Da farmácia para a mesa
Muitos alimentos já tiveram fama de curar doenças. Com o passar do tempo, alguns se mostraram bem menos milagrosos
por Flávia Pinho
Azeite contra a dor de ouvido
Até bem pouco tempo atrás, o azeite era considerado um santo remédio para dor de ouvido: bastava pingar algumas gotas quentes. São crenças que ainda sobrevivem na medicina popular em várias partes do mundo. "Os camponeses da Toscana até hoje usam o azeite para reduzir as irritações produzidas por urtigas e curar machucaduras", afirma o italiano Luciano Percussi no livro Azeite - Histórias e Receitas. Muito antes, desde a Idade Média, era usado como isolante contra o frio. As mães chegavam a untar a pele dos bebês nos dias mais gelados.
Chás etílicos
Os árabes é que descobriram o álcool proveniente da cana. "Eles inventaram o alambique", afirma o historiador Ricardo Maranhão, da Universidade de Gastronomia Anhembi-Morumbi. A princípio, a bebida era usada para diluir os medicamentos, que não passavam de infusões ou chás misturados. No Rio de Janeiro do século 19, essas beberagens ainda eram vendidas nas boticas, que faziam as vezes de mercearias. O povo ia até lá para fazer compras, aproveitava para dar uma bicadinha na bebida ali mesmo, no balcão... e assim nasceu o botequim.
Soja, só fermentada
Cinco mil anos atrás, os chineses já consideravam a soja um grão sagrado, ao lado do arroz, do trigo, da cevada e do milheto (variedade de milho de grãos miúdos). Mas isso dependia de como ela era preparada. Os médicos aprovavam os grãos fermentados, como aparecem no shoyu e no missô. Já a versão crua ou cozida era tida como perigosamente prejudicial. Não é que eles tinham razão?
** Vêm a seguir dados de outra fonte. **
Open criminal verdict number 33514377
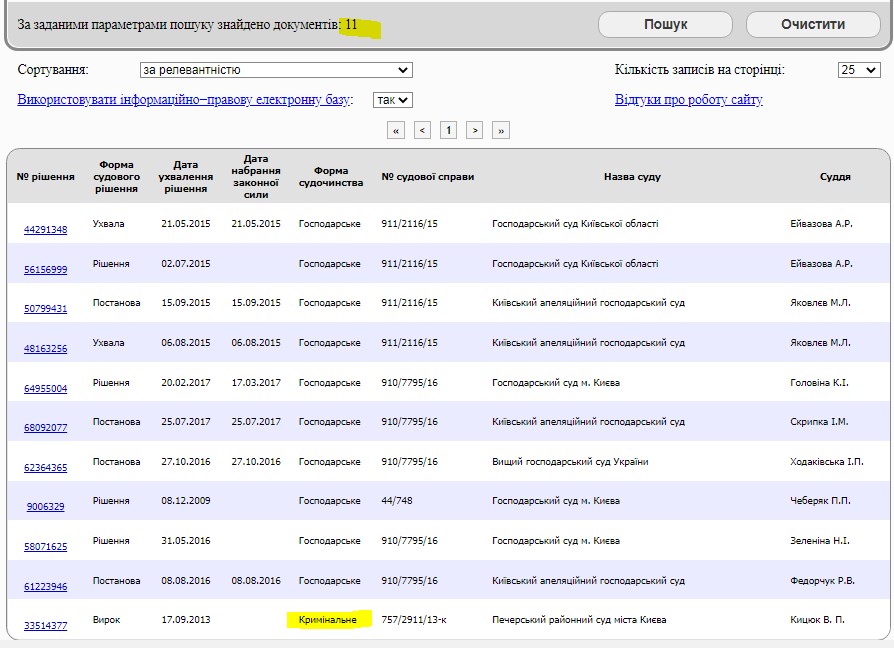The width and height of the screenshot is (894, 648). (x=46, y=625)
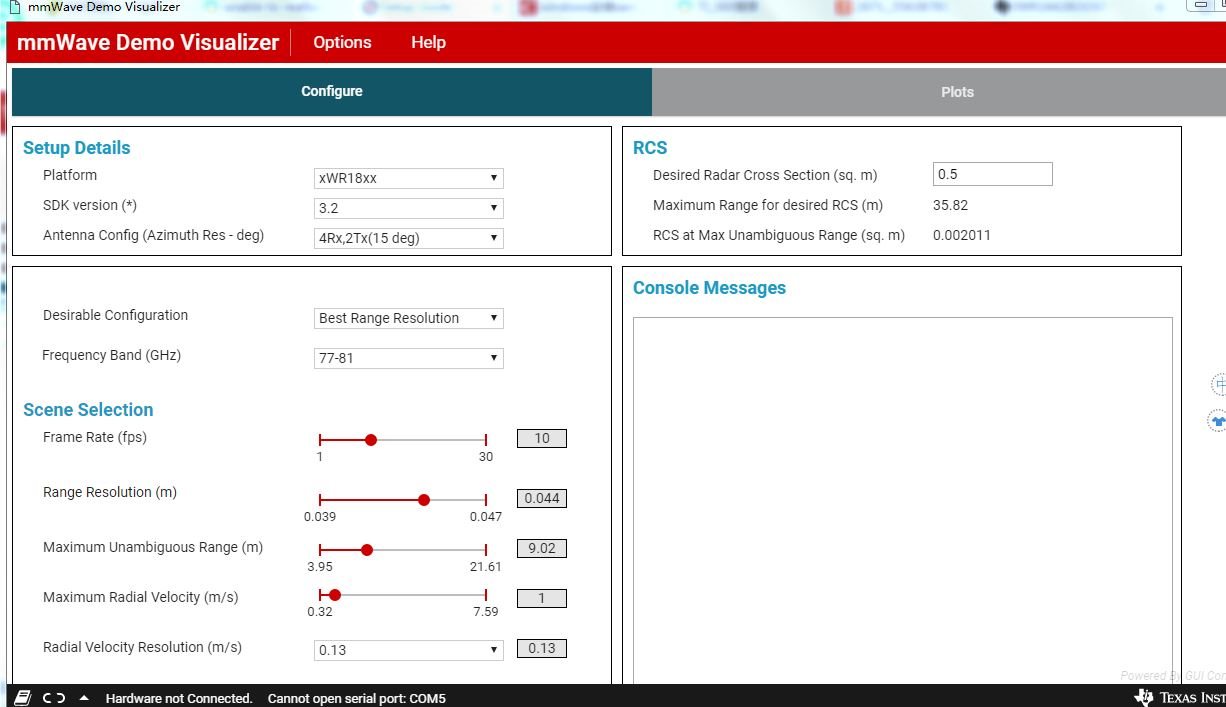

Hoje se sabe que a soja contém uma série de fatores que dificultam a digestão e impedem a absorção de nutrientes, fatores neutralizados pela fermentação.
Batata para voar
Para os incas, a batata significava vida, e não por acaso: poucos alimentos vingavam a mais de 3500 metros acima do mar. Os colonizadores espanhóis não compraram a ideia. Até levaram algumas amostras para a Europa, mas as plantas não passaram dos jardins. "Seu maior crime era pertencer à família das belladonas, que contém uma substância para se fazerem unguentos e, acreditava-se, dava às bruxas o poder de voar", afirma a crítica Danusia Barbara no livro Batata. Dizia-se também que o tubérculo propagava tuberculose, raquitismo, sífilis e luxúria.
A força do espinafre
Lembra a receita de força do Popeye? Pois o personagem foi criado no finzinho da década de 20, ainda em quadrinhos, no embalo da fama que o espinafre já tinha: a de ser um alimento capaz de fortelecer qualquer fracote. "O objetivo da história era lançar o espinafre enlatado", afirma Ricardo Maranhão. Esse superpoder, porém, já não convence ninguém. Apesar de ser riquíssima em ferro, a verdura contém oxalato, substância que inibe a absorção do nutriente pelo organismo.
Doce para a fraqueza
O açúcar passou a fazer parte das receitas culinárias por volta do século 15, quando os portugueses investiram pesado no plantio da cana em suas colônias. Antes disso, era muito caro - e não servia para adoçar bebidas e alimentos, tarefa que cabia ao mel. "O açúcar era utilizado somente para tratar doenças ligadas à fraqueza. Na Antiguidade, acreditava-se que a saúde dependia do equilíbrio de elementos quente, frio, úmido e seco do organismo, e o açúcar era o componente quente e energético", diz Ricardo Maranhão.
Refrigerante de botica
Muito se especula a respeito da Coca-Cola: que desentope pia, que bronzeia, que espanta o sono... Uma dessas histórias é verdadeira: a bebida de fato nasceu para ser vendida em farmácia. O inventor era um farmacêutico, o americano John Pemberton (1831-1888), de Atlanta. Em 1886, ele pesquisava a cura para dores de cabeça e chegou a uma fórmula escura e espessa. Levado à Jacob’s Pharmacy, o xarope foi misturado a água gasosa e oferecido aos clientes, pela primeira vez, no dia 8 de maio - o copo de 237 ml custava 5 centavos de dólar. Logo a farmácia vendia nove copos diários.